- _Assignment_
The reply is to be the lines from the one with "21 (121, 2138)" through the last line of the records below, each retyped exactly, with pictures left out.

**** Task material

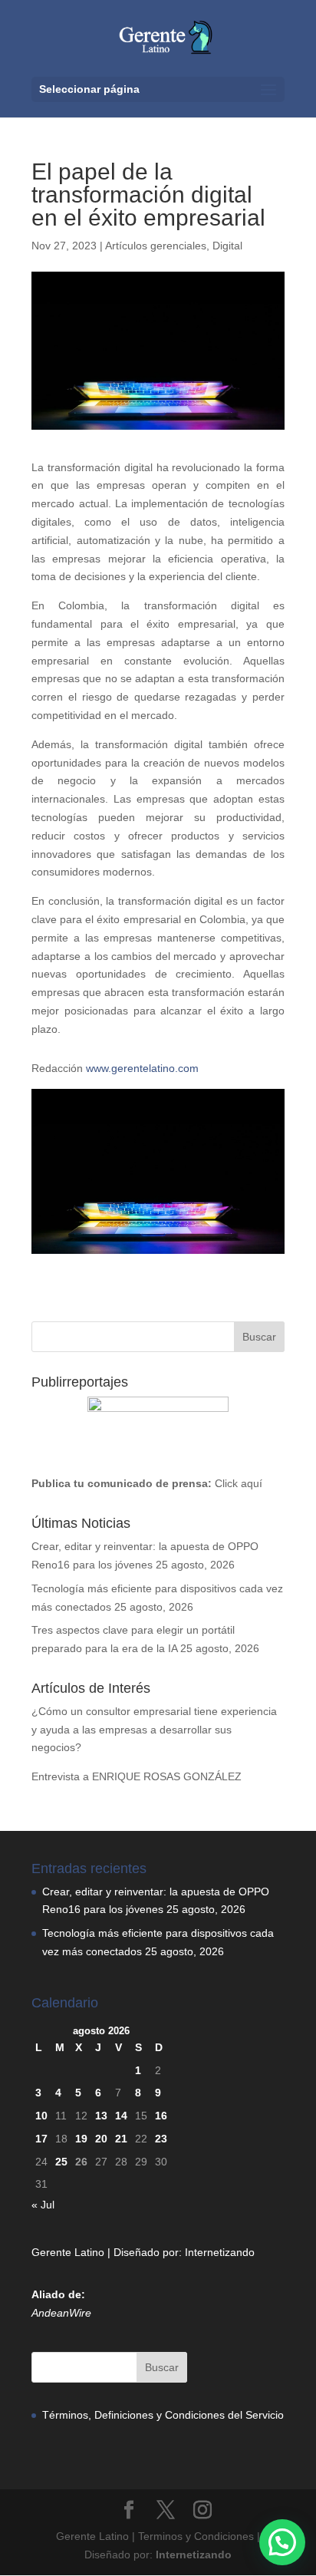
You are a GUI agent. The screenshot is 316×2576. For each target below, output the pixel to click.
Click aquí (238, 1483)
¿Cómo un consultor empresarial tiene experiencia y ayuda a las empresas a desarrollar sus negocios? (154, 1729)
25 (61, 2161)
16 (161, 2115)
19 (81, 2138)
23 (161, 2138)
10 (41, 2115)
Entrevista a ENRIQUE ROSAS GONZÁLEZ (136, 1776)
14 (121, 2115)
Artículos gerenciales (155, 245)
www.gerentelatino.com (142, 1068)
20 (101, 2138)
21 (121, 2138)
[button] (282, 2542)
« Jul (42, 2204)
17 (41, 2138)
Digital (227, 245)
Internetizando (220, 2252)
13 (101, 2115)
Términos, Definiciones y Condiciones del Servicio (163, 2415)
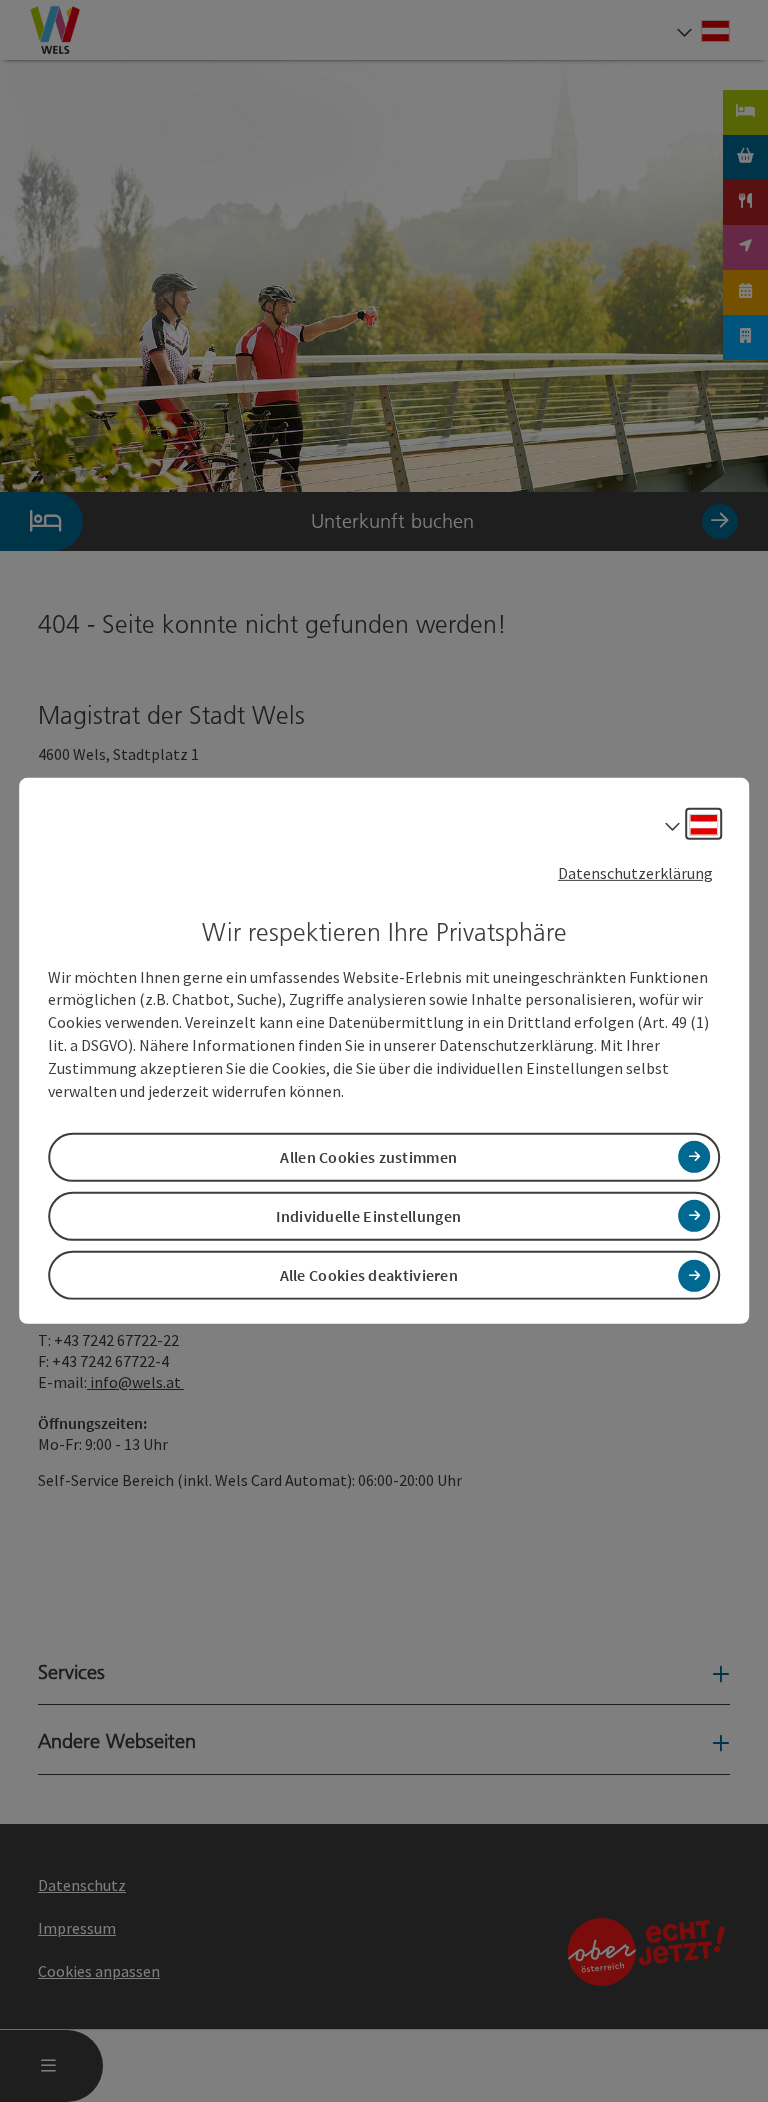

********

- _Result of this task_
21 (121, 2138)
[button] (282, 2542)
« Jul (42, 2204)
17 (41, 2138)
Digital (227, 245)
Internetizando (220, 2252)
13 (101, 2115)
Términos, Definiciones y Condiciones del Servicio (163, 2415)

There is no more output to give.